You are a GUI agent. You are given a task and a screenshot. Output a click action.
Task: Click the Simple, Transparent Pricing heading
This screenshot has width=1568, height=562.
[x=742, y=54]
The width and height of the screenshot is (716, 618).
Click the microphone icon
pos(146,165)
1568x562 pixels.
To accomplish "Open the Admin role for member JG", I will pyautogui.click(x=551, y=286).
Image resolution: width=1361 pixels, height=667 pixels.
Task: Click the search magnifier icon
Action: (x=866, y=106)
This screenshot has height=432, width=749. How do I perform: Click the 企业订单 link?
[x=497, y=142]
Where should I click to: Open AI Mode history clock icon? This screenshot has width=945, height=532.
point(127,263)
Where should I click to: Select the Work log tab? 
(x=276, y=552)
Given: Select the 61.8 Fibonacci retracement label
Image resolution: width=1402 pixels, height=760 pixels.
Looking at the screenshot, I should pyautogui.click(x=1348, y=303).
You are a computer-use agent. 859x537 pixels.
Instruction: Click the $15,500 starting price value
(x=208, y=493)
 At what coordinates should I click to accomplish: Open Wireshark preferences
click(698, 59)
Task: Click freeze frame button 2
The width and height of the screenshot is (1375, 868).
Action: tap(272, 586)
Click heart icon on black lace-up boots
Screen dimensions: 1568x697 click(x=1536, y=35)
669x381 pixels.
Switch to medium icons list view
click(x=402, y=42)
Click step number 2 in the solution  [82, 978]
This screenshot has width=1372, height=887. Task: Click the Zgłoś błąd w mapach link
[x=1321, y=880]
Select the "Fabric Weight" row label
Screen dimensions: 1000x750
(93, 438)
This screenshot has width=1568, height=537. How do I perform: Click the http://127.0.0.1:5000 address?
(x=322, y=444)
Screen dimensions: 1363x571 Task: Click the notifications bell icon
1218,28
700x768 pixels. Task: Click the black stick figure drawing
__________
Please return only the lines from the one that contains "Click step number" through the final line of the entries, each exactly as written.

Click step number 2 in the solution  [82, 978]
This screenshot has width=1372, height=887. Task: Click the Zgłoś błąd w mapach link
[x=1321, y=880]
Select the "Fabric Weight" row label
Screen dimensions: 1000x750
(93, 438)
This screenshot has width=1568, height=537. How do I perform: Click the http://127.0.0.1:5000 address?
(x=322, y=444)
Screen dimensions: 1363x571 Task: Click the notifications bell icon
1218,28
700x768 pixels. Task: Click the black stick figure drawing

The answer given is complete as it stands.